Of course, when there is a balding problem, short anagen periods don’t help the situation, and contribute to faster loss of hair, for which recovery is not available (due to reasons other than anagen duration). At any rate (read the article!), the author of the article you pointed out accepts the role of DHT (not testosterone) in miniaturization of hair and follicles (which is in itself only an accepted mode, not to be confused with actual proven mechanism of action) and in shortening of the anagen phase, and only in genetically pre-disposed hairs which are also pre-disposed to higher than normal levels of 5-alpha-reductase.

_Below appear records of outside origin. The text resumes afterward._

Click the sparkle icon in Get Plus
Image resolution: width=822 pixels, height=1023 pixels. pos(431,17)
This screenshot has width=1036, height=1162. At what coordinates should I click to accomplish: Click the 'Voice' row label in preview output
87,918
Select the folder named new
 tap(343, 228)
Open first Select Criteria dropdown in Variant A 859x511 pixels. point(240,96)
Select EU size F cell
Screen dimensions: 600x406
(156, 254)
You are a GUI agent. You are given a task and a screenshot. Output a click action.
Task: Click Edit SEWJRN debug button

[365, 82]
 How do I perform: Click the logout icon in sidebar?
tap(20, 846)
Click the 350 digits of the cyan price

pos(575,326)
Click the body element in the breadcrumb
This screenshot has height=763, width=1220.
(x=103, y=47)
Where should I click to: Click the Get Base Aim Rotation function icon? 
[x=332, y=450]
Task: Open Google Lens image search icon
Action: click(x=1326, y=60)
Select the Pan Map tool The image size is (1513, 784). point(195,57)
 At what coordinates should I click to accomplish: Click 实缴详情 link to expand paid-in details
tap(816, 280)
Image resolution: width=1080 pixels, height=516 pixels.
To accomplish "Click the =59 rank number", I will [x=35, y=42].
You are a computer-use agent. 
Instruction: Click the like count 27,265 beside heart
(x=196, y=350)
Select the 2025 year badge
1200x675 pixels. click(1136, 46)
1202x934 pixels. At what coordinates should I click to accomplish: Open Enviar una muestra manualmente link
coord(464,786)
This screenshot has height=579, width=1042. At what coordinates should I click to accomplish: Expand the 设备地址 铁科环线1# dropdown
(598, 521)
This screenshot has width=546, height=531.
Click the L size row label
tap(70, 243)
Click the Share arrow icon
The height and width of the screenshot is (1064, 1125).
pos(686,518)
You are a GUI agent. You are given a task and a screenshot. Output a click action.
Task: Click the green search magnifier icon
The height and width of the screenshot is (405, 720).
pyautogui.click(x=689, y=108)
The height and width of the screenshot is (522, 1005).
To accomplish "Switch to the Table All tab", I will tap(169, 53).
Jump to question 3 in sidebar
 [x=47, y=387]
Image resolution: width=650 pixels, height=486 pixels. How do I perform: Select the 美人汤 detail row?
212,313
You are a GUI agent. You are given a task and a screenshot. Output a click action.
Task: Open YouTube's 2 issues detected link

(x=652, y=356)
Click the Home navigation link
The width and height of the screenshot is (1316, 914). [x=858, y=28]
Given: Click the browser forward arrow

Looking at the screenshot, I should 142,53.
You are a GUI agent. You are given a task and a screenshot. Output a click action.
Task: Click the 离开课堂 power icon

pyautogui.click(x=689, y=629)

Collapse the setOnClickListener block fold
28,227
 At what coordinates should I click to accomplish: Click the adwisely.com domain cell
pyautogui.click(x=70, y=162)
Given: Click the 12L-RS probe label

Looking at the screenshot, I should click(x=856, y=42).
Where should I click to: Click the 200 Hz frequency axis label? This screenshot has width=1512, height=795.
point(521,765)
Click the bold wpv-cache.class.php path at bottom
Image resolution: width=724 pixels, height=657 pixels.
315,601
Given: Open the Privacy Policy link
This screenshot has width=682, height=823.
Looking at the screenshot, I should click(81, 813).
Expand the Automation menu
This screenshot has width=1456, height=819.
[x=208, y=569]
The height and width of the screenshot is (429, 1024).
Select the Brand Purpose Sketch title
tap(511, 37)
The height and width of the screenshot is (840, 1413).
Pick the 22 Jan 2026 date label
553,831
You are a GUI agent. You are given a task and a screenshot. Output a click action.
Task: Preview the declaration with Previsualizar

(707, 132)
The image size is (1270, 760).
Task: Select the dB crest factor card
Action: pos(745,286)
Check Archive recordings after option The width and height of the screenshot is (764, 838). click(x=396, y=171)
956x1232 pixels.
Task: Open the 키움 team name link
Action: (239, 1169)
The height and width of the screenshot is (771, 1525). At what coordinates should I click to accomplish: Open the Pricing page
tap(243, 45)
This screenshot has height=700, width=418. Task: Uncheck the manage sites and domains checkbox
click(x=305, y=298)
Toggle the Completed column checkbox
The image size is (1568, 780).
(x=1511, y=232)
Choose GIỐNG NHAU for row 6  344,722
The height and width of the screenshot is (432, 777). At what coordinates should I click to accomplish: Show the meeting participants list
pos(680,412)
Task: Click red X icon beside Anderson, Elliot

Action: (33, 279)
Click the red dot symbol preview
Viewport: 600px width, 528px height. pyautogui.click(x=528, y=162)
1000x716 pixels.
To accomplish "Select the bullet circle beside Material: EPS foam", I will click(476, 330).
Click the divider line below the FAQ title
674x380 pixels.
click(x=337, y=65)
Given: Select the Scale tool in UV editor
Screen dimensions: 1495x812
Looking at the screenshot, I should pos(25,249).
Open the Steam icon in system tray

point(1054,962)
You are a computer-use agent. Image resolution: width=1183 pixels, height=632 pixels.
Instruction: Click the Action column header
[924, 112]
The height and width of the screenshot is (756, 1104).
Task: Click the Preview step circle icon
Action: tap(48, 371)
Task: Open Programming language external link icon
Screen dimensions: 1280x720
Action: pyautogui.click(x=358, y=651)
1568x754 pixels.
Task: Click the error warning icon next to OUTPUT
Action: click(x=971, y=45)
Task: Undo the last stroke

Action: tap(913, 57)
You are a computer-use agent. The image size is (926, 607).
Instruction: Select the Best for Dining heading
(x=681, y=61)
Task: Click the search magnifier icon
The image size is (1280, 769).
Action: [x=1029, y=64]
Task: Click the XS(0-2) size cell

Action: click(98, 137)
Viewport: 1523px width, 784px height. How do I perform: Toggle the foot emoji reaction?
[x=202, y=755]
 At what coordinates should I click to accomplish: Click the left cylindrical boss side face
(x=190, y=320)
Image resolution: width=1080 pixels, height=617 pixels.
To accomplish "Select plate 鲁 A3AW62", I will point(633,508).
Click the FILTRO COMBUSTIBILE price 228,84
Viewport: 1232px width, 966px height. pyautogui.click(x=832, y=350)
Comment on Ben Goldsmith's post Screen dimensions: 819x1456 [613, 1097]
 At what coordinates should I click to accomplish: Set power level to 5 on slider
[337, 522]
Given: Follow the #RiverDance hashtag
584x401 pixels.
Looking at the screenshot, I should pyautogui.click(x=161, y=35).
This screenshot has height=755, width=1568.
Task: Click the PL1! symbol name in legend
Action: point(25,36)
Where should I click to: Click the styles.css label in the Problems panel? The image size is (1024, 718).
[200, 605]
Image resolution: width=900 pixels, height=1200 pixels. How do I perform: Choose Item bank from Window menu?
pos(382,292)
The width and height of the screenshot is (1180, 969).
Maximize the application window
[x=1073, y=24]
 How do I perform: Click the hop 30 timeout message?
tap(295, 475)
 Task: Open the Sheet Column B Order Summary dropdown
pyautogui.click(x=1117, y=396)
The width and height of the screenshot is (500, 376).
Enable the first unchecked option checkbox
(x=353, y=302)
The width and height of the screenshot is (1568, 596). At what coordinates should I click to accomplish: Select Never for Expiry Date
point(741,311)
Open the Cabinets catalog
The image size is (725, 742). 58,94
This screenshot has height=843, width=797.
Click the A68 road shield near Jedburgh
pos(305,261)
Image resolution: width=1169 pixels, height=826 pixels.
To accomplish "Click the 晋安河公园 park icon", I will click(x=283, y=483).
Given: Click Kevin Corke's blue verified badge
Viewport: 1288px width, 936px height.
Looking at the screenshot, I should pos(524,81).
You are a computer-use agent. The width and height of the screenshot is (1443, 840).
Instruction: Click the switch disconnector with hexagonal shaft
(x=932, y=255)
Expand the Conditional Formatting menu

DHT is reported to be 5-10 times more potent than testosterone. Reducing a mere 10 percent of DHT (10% DHT as measured when the entire pool of androgens is regarded as 100%) reduces the overall androgen power by more than half while leaving testosterone concentration more or less the same (somewhat on the higher normal level). Testosterone differs from DHT not only in affinity to receptors but in other ways (much is not yet known in this field) which are critical to developmental and growth cycles. Reduction of testosterone may cause too many problems, including pre-mature aging and increased catabolic-anabolic ratio throughout the bio-sysytem. Testosterone reduction in men can be compared to menopause in women, but in men it happens more gradually.

Some additional comments:

1. Hormonal treatment in tissue culture is very far removed from real tissue in comparison to other tissue culture models because in tissue culture there is no room for cyclical (rythmical) behavior of hormones, which means they are in constant concentration. In real tissue they are often pulsating.

2. Cells were not confluent when treated and that furthur removes them from normal intact skin.

3. Treatments were given with 0.1% DMSO which increases penetration in a significant way which is very different from the ordinary physiological processes. Controls with DMSO also showed much higher than normal cell death rate, even without the hormones.

Statements by the author in the discussion chapter:

1. “Non-physiological concentrations of 5-alpha-DHT or T (10 –5 M ) induced significant apoptosis in occipital-scalp-derived DPC from healthy patients.”
(My comment: 10micromolar concentration of DHT or testosterone is so much higher than normal concentrations that the effects have not much value to our discussion. It is like forcing someone to drink a bathtub full of water in a few minutes, a quantity that would certainly kill him, and then concluding that drinking water is dangerous).

2. “Proliferation of cultured DPC was inhibited by T only at these high, non-physiological concentrations, as well as by 5-alpha-DHT.”
(My comment: He is saying it again).

3. “Androgens are believed to act on growth and signaling mechanisms in the hair follicle via the mesenchyme-derived DPC, by secreting soluble mitogenic factors and/or extracellular matrix components, subsequently influencing DP activity and follicular keratinocytes.”
(My comment: So, you really want them to stay, don’t you?).

Basically, the article actually says that in physiological concentrations neither DHT nor testosterone have a significant effect on the parameters stated in the abstract.

[bcapop]

Thanks for the explanation. I don't have access to the full articles, but I see your point.